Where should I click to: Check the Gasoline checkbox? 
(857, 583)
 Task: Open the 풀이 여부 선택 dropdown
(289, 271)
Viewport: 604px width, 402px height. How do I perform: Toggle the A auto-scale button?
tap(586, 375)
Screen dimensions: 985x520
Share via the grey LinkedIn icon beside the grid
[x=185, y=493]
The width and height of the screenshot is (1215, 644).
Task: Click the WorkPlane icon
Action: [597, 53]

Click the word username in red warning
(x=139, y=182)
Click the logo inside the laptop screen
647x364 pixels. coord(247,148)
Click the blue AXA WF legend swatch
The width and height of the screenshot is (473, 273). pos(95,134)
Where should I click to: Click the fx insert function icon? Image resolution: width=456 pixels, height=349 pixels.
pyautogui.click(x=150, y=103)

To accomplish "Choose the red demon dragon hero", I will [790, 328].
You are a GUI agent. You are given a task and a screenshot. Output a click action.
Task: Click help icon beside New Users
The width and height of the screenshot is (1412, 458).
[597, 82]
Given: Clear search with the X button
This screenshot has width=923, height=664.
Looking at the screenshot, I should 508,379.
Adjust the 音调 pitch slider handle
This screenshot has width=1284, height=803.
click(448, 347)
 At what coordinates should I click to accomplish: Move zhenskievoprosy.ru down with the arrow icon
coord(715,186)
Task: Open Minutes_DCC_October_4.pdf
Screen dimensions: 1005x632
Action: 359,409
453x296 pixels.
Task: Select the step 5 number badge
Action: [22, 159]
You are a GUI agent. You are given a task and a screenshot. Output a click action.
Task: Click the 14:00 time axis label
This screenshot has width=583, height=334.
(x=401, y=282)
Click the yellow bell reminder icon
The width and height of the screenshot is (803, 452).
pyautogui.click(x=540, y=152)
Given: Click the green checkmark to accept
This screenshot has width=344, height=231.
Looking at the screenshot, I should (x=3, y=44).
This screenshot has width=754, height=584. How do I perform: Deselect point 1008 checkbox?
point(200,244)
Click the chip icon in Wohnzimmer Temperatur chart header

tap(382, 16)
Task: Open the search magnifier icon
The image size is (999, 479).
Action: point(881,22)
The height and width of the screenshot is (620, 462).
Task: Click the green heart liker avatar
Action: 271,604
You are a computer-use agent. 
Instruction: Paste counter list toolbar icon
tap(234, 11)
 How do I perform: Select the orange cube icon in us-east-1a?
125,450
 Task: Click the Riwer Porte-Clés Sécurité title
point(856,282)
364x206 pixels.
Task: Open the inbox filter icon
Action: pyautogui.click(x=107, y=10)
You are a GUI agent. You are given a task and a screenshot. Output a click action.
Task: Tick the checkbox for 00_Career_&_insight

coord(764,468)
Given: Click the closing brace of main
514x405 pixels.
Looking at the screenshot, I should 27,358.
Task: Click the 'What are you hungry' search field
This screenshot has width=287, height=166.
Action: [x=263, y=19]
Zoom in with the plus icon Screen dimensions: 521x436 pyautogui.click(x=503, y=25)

▶ Task requirements
Edit all of the items above by changing "GUI agent" to "screen assistant" wherever it occurs, and reproduce every other line unchanged.

▶ The solution
Where should I click to: Check the Gasoline checkbox? 
(857, 583)
 Task: Open the 풀이 여부 선택 dropdown
(289, 271)
Viewport: 604px width, 402px height. How do I perform: Toggle the A auto-scale button?
tap(586, 375)
Screen dimensions: 985x520
Share via the grey LinkedIn icon beside the grid
[x=185, y=493]
The width and height of the screenshot is (1215, 644).
Task: Click the WorkPlane icon
Action: [597, 53]

Click the word username in red warning
(x=139, y=182)
Click the logo inside the laptop screen
647x364 pixels. coord(247,148)
Click the blue AXA WF legend swatch
The width and height of the screenshot is (473, 273). pos(95,134)
Where should I click to: Click the fx insert function icon? Image resolution: width=456 pixels, height=349 pixels.
pyautogui.click(x=150, y=103)

To accomplish "Choose the red demon dragon hero", I will [790, 328].
You are a screen assistant. You are given a task and a screenshot. Output a click action.
Task: Click help icon beside New Users
The width and height of the screenshot is (1412, 458).
[597, 82]
Given: Clear search with the X button
This screenshot has width=923, height=664.
Looking at the screenshot, I should 508,379.
Adjust the 音调 pitch slider handle
This screenshot has width=1284, height=803.
click(448, 347)
 At what coordinates should I click to accomplish: Move zhenskievoprosy.ru down with the arrow icon
coord(715,186)
Task: Open Minutes_DCC_October_4.pdf
Screen dimensions: 1005x632
Action: 359,409
453x296 pixels.
Task: Select the step 5 number badge
Action: [22, 159]
You are a screen assistant. You are given a task and a screenshot. Output a click action.
Task: Click the 14:00 time axis label
This screenshot has width=583, height=334.
(x=401, y=282)
Click the yellow bell reminder icon
The width and height of the screenshot is (803, 452).
pyautogui.click(x=540, y=152)
Given: Click the green checkmark to accept
This screenshot has width=344, height=231.
Looking at the screenshot, I should (x=3, y=44).
This screenshot has width=754, height=584. How do I perform: Deselect point 1008 checkbox?
point(200,244)
Click the chip icon in Wohnzimmer Temperatur chart header

tap(382, 16)
Task: Open the search magnifier icon
The image size is (999, 479).
Action: point(881,22)
The height and width of the screenshot is (620, 462).
Task: Click the green heart liker avatar
Action: 271,604
You are a computer-use agent. 
Instruction: Paste counter list toolbar icon
tap(234, 11)
 How do I perform: Select the orange cube icon in us-east-1a?
125,450
 Task: Click the Riwer Porte-Clés Sécurité title
point(856,282)
364x206 pixels.
Task: Open the inbox filter icon
Action: pyautogui.click(x=107, y=10)
You are a screen assistant. You are given a task and a screenshot. Output a click action.
Task: Tick the checkbox for 00_Career_&_insight

coord(764,468)
Given: Click the closing brace of main
514x405 pixels.
Looking at the screenshot, I should 27,358.
Task: Click the 'What are you hungry' search field
This screenshot has width=287, height=166.
Action: [x=263, y=19]
Zoom in with the plus icon Screen dimensions: 521x436 pyautogui.click(x=503, y=25)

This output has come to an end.